Thesis Type: Postgraduate

Institution Of The Thesis: Marmara University, Institute of Social Sciences, Department of Business Administration (Eng), Turkey

Approval Date: 2024

Thesis Language: English

Student: ABDULKADİR FURKAN AYHAN

Supervisor: Hüseyin Ekizler

Abstract:

In the 1940s, McCulloch & Pitts laid the foundations of artificial intelligence with their model of the brain as a Boolean circuit. Views on artificial intelligence, which are said to have been established on this basis, are evolving, and changing every day. First coined in 1956, Artificial Intelligence has become a subject of conferences over the years, evolving into an industry and a science. Especially after AlphaGo, artificial intelligence applications that attract more attention from users have become a topic of curiosity for many people today, including employers, employees, and others (Russell, Norvig, 1995).

With the rapid development and change in technology, organizations are increasingly focusing on the widespread digitization. One of the most important topics within digitization today is applications based on artificial intelligence (AI). When looking at the current graphs shared within the study, it can be seen that there is an increasing trend towards AI topics.

In this context, organizations are entering into optimization processes in their current processes through AI-based applications, conducting various studies to reduce their expenses within the scope of cost optimization. While AI applications that manage routine and operative issues effectively and efficiently are preferred, not considering employees' thoughts on this matter and their compatibility with AI leads to various concerns.

In summary, while the study investigates whether using AI-based tools in an employee's professional life enhances task performance, it aims to reveal the effects of the level of knowledge about AI, attitude towards AI, trust in AI, and level of discomfort with AI on performance.

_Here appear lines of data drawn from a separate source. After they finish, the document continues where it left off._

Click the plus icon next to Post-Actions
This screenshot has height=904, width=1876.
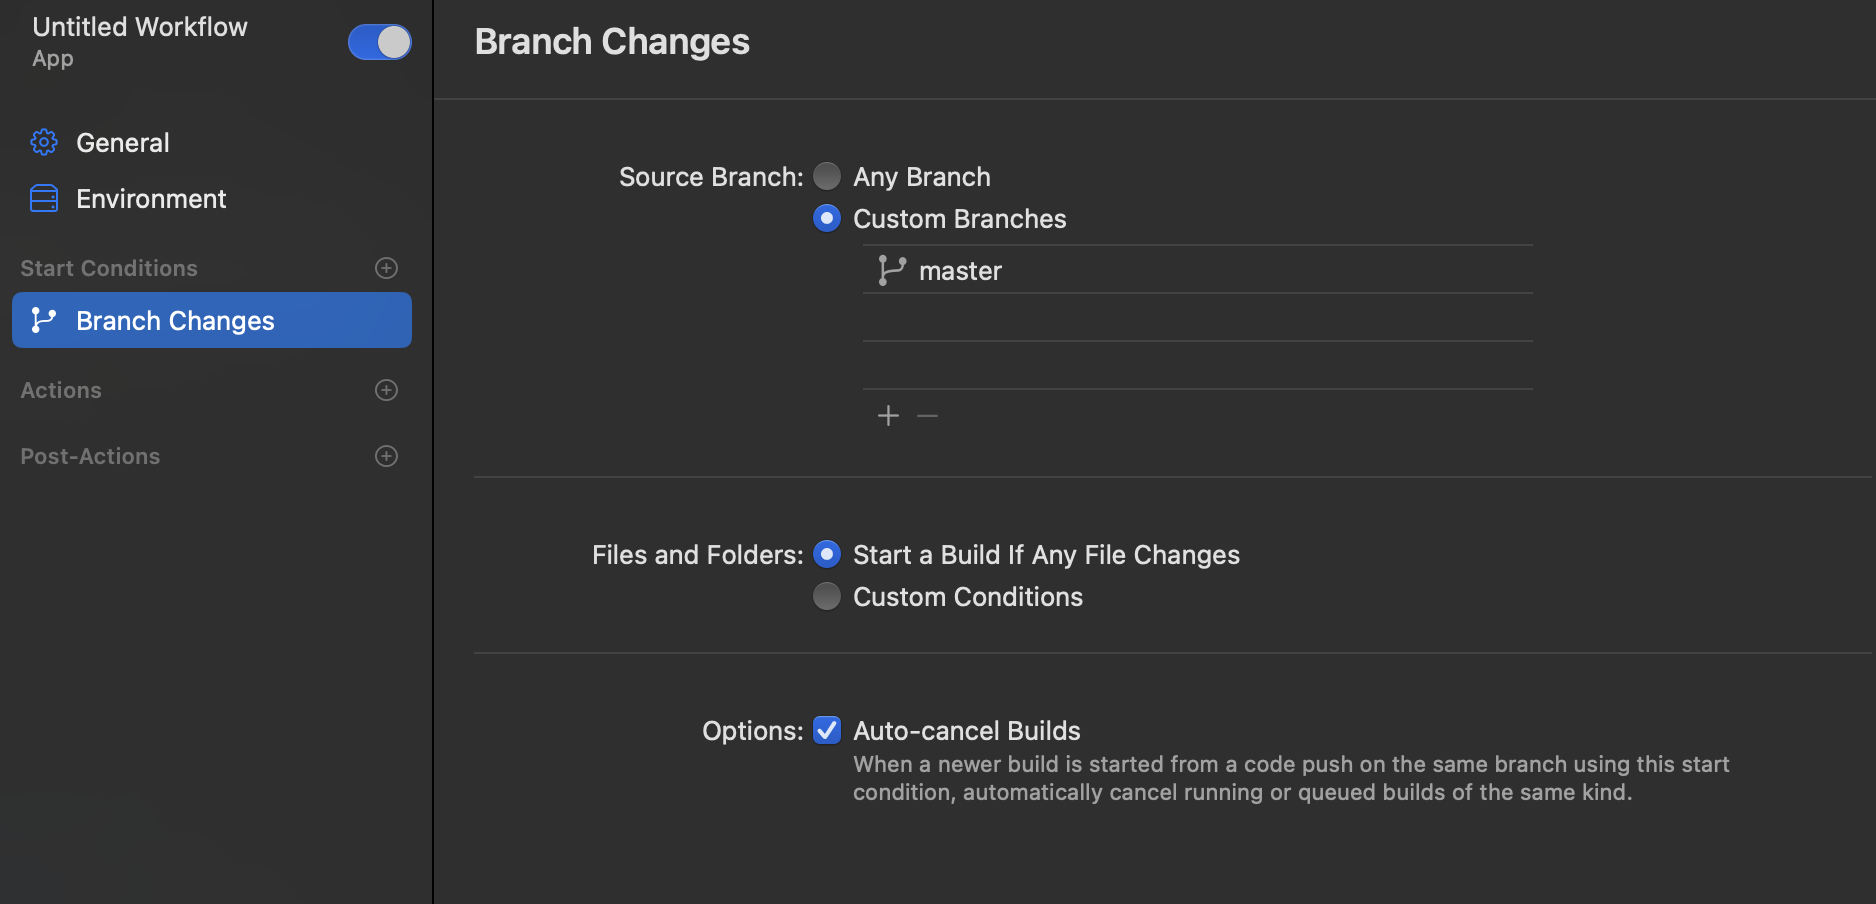click(x=386, y=456)
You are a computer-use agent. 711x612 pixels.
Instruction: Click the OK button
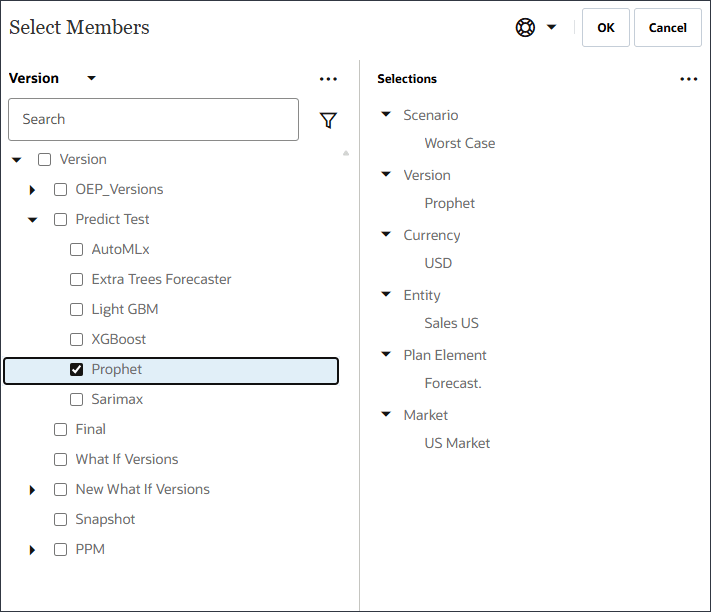[x=606, y=28]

The data was collected through the participation of employees working on-site, remotely, and in a hybrid model in one of Turkey's leading corporate firms headquartered in Istanbul. 106 employees participated in the study, but due to inconsistencies in the responses, only 96 participants were included in the analysis. The participants consisted of individuals actively using the Artificial Intelligence-based application of the relevant company and able to provide feedback on it. Reliability analysis, Exploratory Factor Analysis, and Model Test were used to analyze the data in investigating the hypotheses created, and the outputs were examined separately. The findings were elaborated and presented to the reader in detail to prepare a groundwork for future studies.